In short, Notre Dame did everything they needed to do to win, everything but score once in the last 3 possessions. And then an Aaron Harrison three pointer from twenty-five feet sent the Irish down to a knee, grasping the rope as the judge began his count. But Irish coach Mike Brey called time out, rallied his troops and opened the door for his senior stand out Jerian Grant to bury a shot from South Bend to put his team back up by 2. And just as every person on Earth living outside ‘Big Blue Nation’ seemed ready to celebrate an Irish victory with a poorly executed jig, Notre Dame lost.

So now the Big Blue Train chugs on. On towards the end of the world. Next stop Indianapolis, land of the free and home of the intolerant. A place where lawmakers would have you believe friendly farmhands will stop slopping hogs long enough to greet you with a smile and save you a seat, provided you share the exact same values and religious beliefs as them that is.

And now derailing the Big Blue Train and saving the world from the aforementioned annihilation falls to Bo Ryan. And if there’s one thing to be said for Ryan it’s that he won’t shy away. He won’t back down. He will stand on the tracks as the Big Blue Train bears down on him and chuckle at the thought of his group being overmatched.

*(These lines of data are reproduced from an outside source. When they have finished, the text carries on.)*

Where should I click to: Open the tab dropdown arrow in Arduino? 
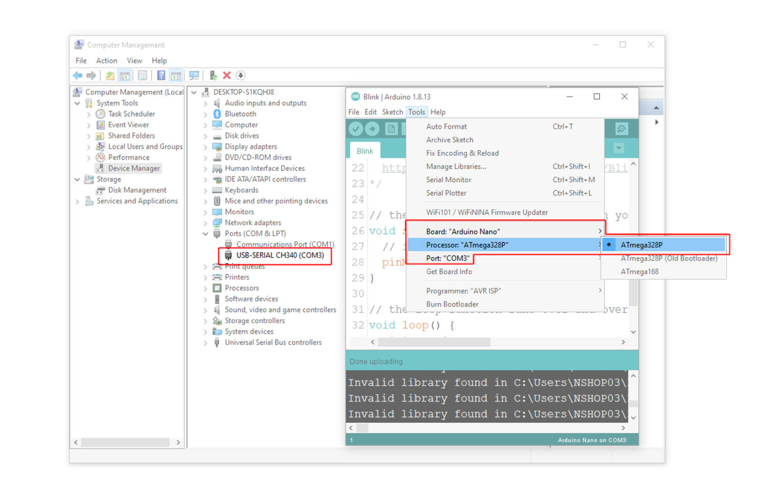pos(619,148)
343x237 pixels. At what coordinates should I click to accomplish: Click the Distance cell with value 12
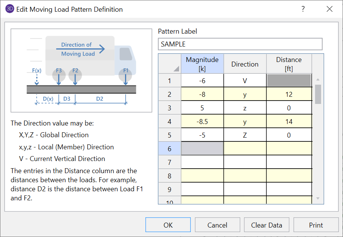point(289,94)
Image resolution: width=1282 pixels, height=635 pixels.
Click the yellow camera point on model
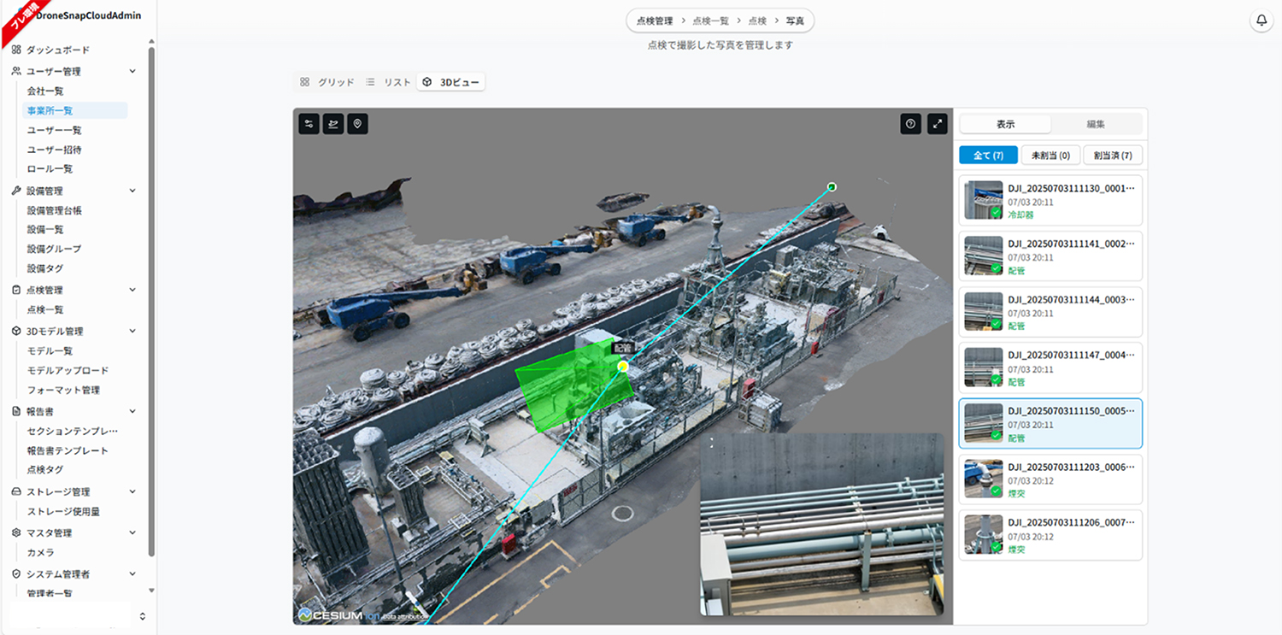coord(623,366)
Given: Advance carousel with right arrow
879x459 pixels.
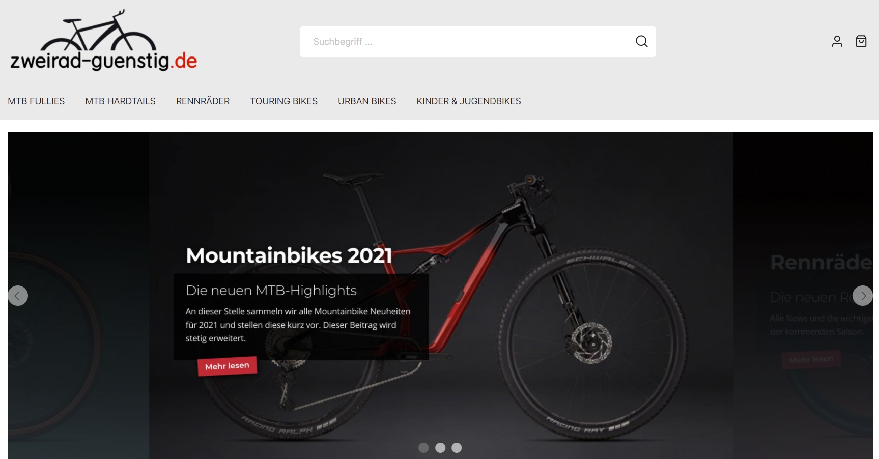Looking at the screenshot, I should (x=862, y=296).
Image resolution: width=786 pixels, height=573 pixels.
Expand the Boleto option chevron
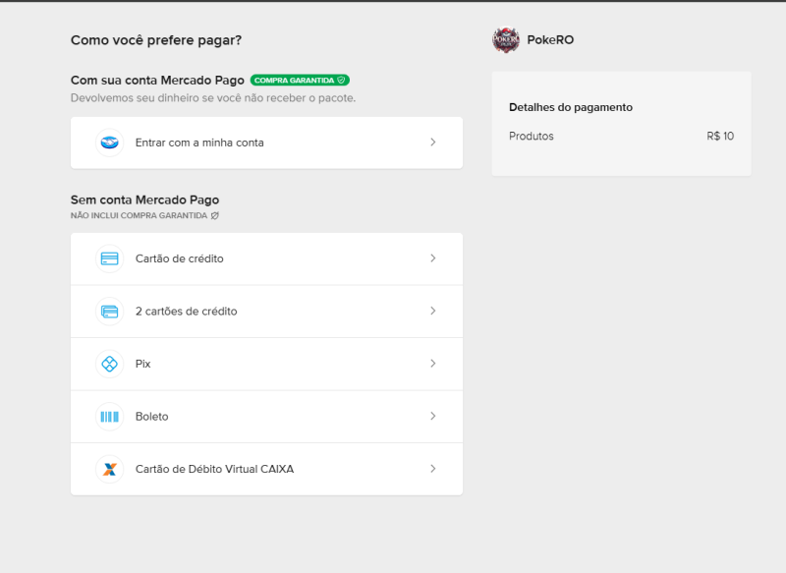click(433, 417)
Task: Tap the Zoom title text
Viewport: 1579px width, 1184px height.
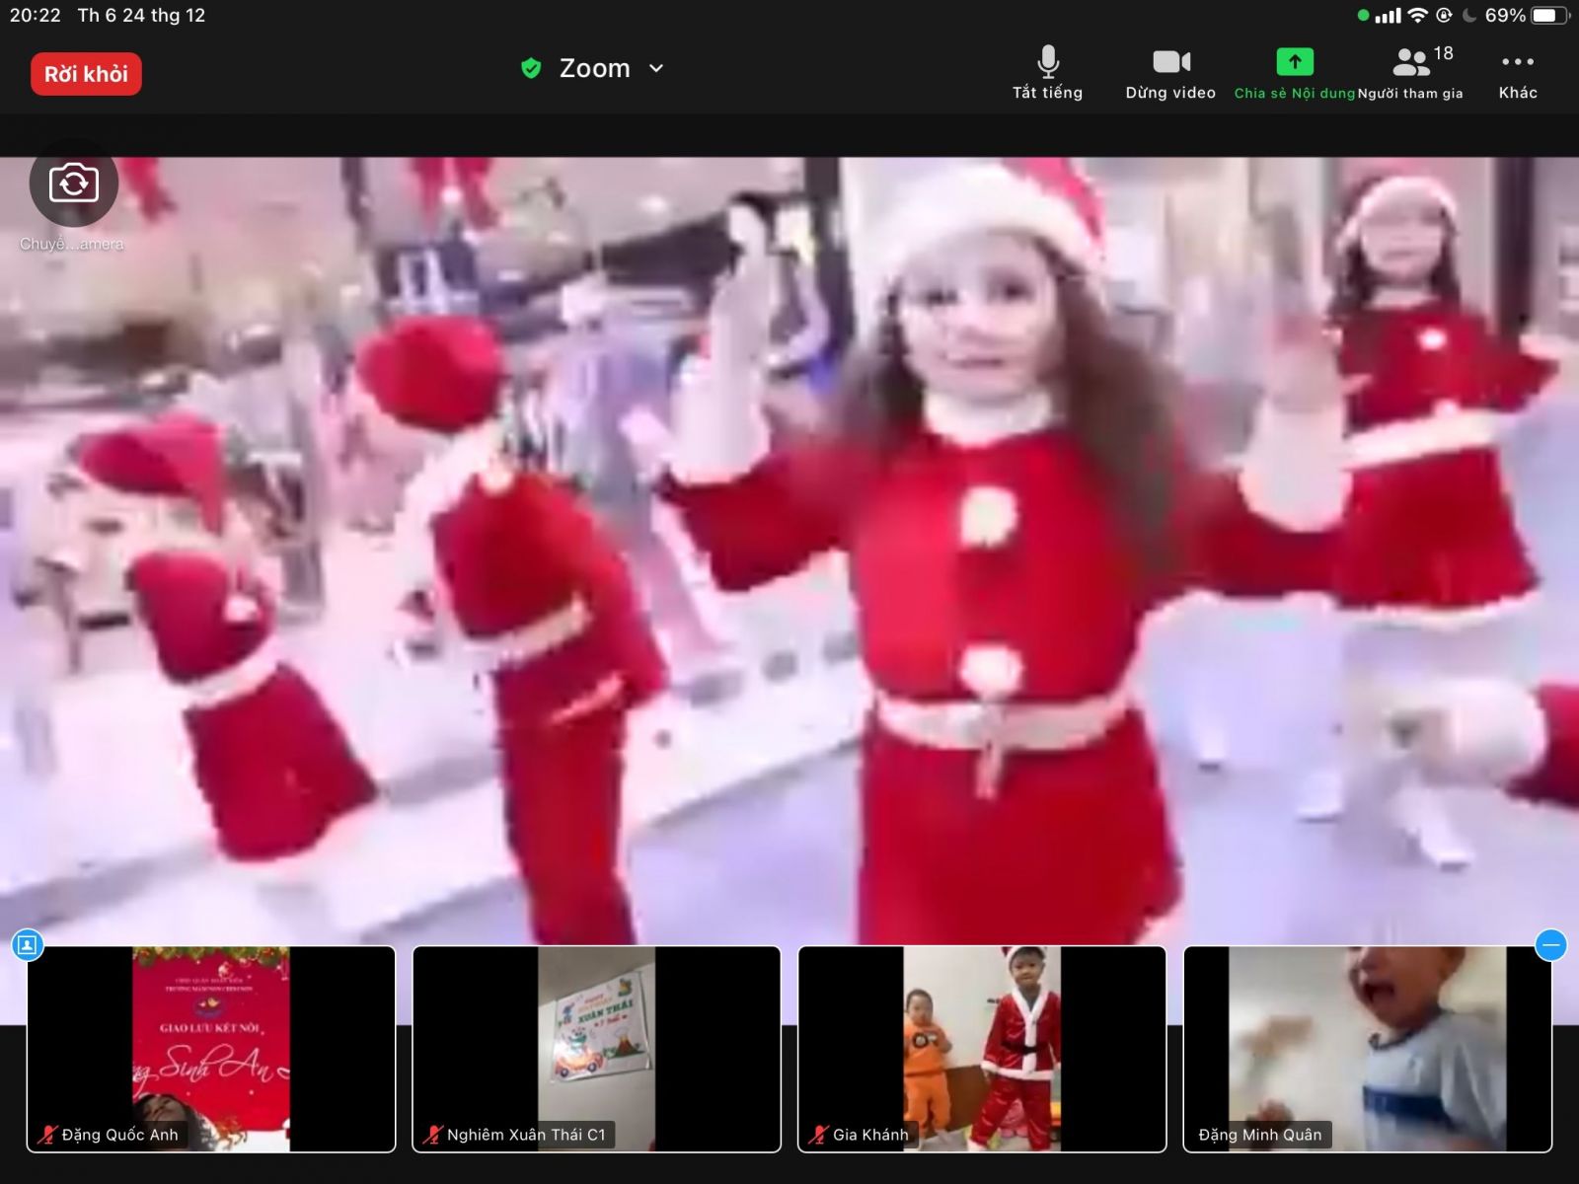Action: click(594, 68)

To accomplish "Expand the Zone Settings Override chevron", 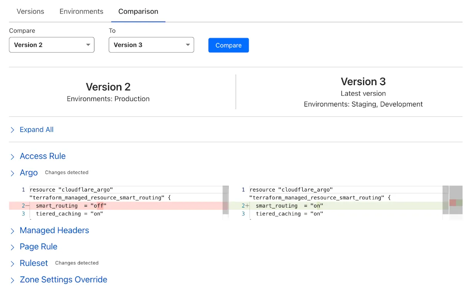I will (x=12, y=279).
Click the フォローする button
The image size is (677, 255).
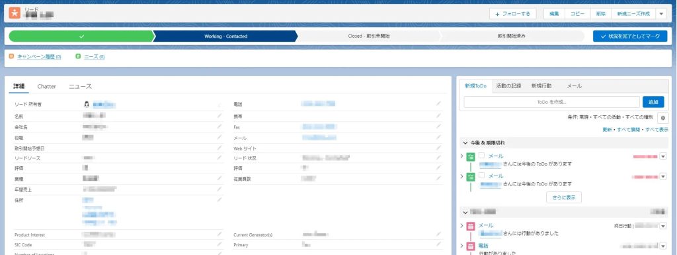click(x=513, y=14)
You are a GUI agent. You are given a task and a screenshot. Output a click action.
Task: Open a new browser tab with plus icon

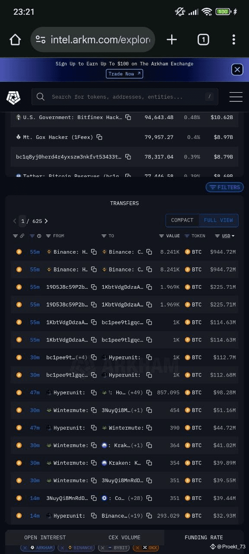pos(172,40)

But in the end will it be enough? Will Ryan’s fiery glares and eternal scowl, his old school no-nonsense approach to playing the game, share the ball, stop the ball, protect the ball, be enough to counter Kentucky’s athleticism and historic length? Does a team built mostly of in-state kids tackling a traveling team of AAU All Stars stand a chance? Ryan would say yes.

To beat Kentucky you have to protect the ball and make shots and its hard to argue anybody does this better than Wisconsin. And now, with the fate of the world hanging in the balance, Kentucky and Wisconsin will meet Saturday night. And as the young Badgers race out to defend all that is good and proper in college basketball, let the rest of the world lock arms and sing, “On Wisconsin! Fight! Fellows fight, fight, fight! We’ll win this game!”